● Problem details
According to the article on Richard Alston Dance's Chrysler Hall visit, what music is Arrived choreographed to?

By Montague Gammon III

A world premiere by Richard Alston Dance, one of the world’s premiere dance companies, highlights that company’s March 21 Chrysler Hall visit and mingles local talent with its seasoned 

professionals, even as the troupe approaches its farewell to performing.

Sir Richard Alston himself, a genial, white bearded, recently dubbed knight, sat down one day after arriving in Norfolk for a face to face chat about the group’s fourth and final Virginia Arts Festival appearance and about Arrived, their new work that will put Governor’s School for the Arts dance students on stage with the pros.

(The company’s 2020 closing is prompted, according to Sir Richard’s online comments, by the economics of British arts funding. In person he’s most emphatic about continuing his own activity; after half a century of accomplishments, he’s sending out resumes again.)

Arrived was commissioned by the Festival in partnership with the 2019 Commemoration, American Evolution, which marks the 400th anniversary of when Africans — as a group of just 20 people — arrived in Jamestown. Alston has choreographed “like 25 minutes” for his professional dancers, and came here to rehearse and integrate the Governor’s School students’ parts. 

“It would be very presumptuous of me to paint a picture of slavery,” Sir Richard said. Rather, he is creating a work about “20 people arriving somewhere really strange, not knowing where they are and what they were going to do,” and then “moving forward to celebrate diversity.”

He characterized the Governor’s School students as “very talented” and “absolutely terrific” and “very inspiring to work with.” As he found in the workshops he has done on previous visits, “They respond to the kind of work I do; they always have done.” He has been “not surprised but absolutely delighted” with their “musicality” and their abilities that “grabbed [his] attention.”

Arrived is choreographed to the Claudio Monteverdi’s 1619 madrigals, music which “moves…shifts…breathes,” Sir Richard says, calling Monteverdi his “favorite” composer, whose works he has loved since childhood.

The concert will feature two other dances by Sir Richard, and one by Alston Dance Associate Choreographer Martin Lawrance.

● Records
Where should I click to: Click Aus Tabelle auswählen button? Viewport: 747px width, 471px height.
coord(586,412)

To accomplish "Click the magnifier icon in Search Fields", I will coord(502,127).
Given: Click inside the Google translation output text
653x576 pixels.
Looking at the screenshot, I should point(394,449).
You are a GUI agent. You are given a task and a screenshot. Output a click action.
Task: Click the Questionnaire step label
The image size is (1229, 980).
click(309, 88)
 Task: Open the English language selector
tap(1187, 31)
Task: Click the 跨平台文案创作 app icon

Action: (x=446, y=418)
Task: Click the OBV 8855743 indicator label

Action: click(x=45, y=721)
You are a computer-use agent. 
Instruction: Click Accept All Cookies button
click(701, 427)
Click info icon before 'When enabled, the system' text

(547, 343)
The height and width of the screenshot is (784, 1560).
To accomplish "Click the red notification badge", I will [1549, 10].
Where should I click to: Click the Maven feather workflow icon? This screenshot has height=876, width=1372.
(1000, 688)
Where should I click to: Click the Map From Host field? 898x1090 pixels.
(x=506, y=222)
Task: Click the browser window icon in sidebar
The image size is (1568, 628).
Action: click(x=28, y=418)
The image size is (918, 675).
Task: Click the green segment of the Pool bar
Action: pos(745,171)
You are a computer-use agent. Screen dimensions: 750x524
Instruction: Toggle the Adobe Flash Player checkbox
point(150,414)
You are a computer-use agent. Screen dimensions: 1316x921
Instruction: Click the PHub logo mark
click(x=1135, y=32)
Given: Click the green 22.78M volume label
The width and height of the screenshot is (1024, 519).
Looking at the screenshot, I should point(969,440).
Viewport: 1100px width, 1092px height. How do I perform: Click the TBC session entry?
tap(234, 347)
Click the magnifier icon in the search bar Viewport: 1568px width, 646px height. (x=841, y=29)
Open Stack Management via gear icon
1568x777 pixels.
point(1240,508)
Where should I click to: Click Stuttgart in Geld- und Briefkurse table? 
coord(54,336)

● Expected answer
Claudio Monteverdi's 1619 madrigals.